Dr. Richard Parnas, an associate professor in the Department of Chemical, Materials & Biomolecular Engineering, and two colleagues at the University of Connecticut, have been awarded $598,000 from the State to expand their clean energy research program involving biofuels. Dr. Parnas, who directs the University’s Biofuel Consortium and is also a member of the Polymer Program within the Institute of Materials Science, is joined by professor emeritus James Stuart of chemistry and Christopher Perkins, an academic assistant with the Center for Environmental Science & Engineering.

The funding will allow the researchers to develop the capability for remote monitoring and to build a biodiesel testing laboratory on the UConn campus. The grants were awarded through the Fuel Diversification Grant Program, which is administered by Connecticut Center for Advanced Technology and funded by the State’s Department of Economic and Community Development. The program also funded smaller projects at Yale University and the University of New Haven.

According to Dr. Parnas, the funding will support three interrelated and complementary tasks: development of an ASTM testing facility at the UConn campus; process monitoring at the production plant; and real-time, in-line process monitoring.

He explained that the testing facility “will provide Connecticut producers, distributors, and sellers ASTM testing services at a greatly reduced price in order to encourage additional biodiesel development in Connecticut.” According to Dr. Parnas, the high cost of testing – which can run as much as $1,000 a day – is an impediment to small startup companies. By offering ASTM testing at a much-reduced cost, the facility will help to foster more biodiesel startups across Connecticut. He expects the testing facility to come online in March 2009 with the capability of testing samples on six core ASTM tests; in the fall, the facility will offer all 18 ASTM biodiesel quality tests. Dr. Stuart and Mr. Perkins will assemble the testing facility.

Dr. Parnas will focus on developing the remote monitoring systems using fiber optic sensors coupled directly into the biodiesel production process for real time spectroscopy. “The system will permit us to monitor the quality of the biodiesel produced, by correlating spectroscopic data with ASTM tests. The remote system will also allow us to monitor incoming feedstock quality in terms of free fatty acid content, water content, protein content, and the like,” he said.

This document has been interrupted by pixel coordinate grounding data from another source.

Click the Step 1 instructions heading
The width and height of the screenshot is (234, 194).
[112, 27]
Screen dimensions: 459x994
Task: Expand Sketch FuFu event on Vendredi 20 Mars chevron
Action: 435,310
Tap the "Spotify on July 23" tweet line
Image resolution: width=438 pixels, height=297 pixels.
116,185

The Biofuel Consortium comprises students and professors associated with the departments and programs of chemistry, chemical engineering, plant science, marine science, natural resources, economics, and business who share a common interest in stimulating a biofuels industry within Connecticut. Within the Biofuel Consortium laboratory, researchers currently convert waste cooking oil collected from UConn dining facilities into clean-running fuel for on-campus buses. The research team is also investigating the use of other feedstocks, including biomass and even algae, into fuel. The consortium aims to help UConn reshape its environmental identity, develop environmental curricula and laboratory experiences for graduate and undergraduate students, and foster novel research targeting improved biofuel feedstocks and processing methodologies.

In commercial applications, biodiesel is typically mixed with conventional diesel fuel, often at a ratio of 2:8 (20% biodiesel to 80% petrodiesel) for the so-called “B20” fuel. When used in vehicles, biodiesel produces no sulfur dioxide and significantly reduces the emission of hydrocarbons and particulate matter compared with conventional petroleum-based fuels.

A second grant of $97,000 was awarded to Department Head and Distinguished Professor of Chemistry Steven Suib. Dr. Suib, a frequent research collaborator with engineering faculty, said that “novel active selective and stable catalysts are the cornerstone of the business of energy conversion. In this project, we seek to develop new catalysts, generate novel catalytic reactors, explore novel catalytic processes, train graduate students, and potentially generate jobs. An ancillary benefit of this work is that pollutants such as the CO2, ozone, NOx and sulfur oxides can be activated to either yield products that are marketable as fuels or chemicals, or removed from feed streams. This includes potential feedstocks such as contaminated natural gas or petroleum, or sulfur/NOx-laden coal, all of which are very abundant and available to the U.S.”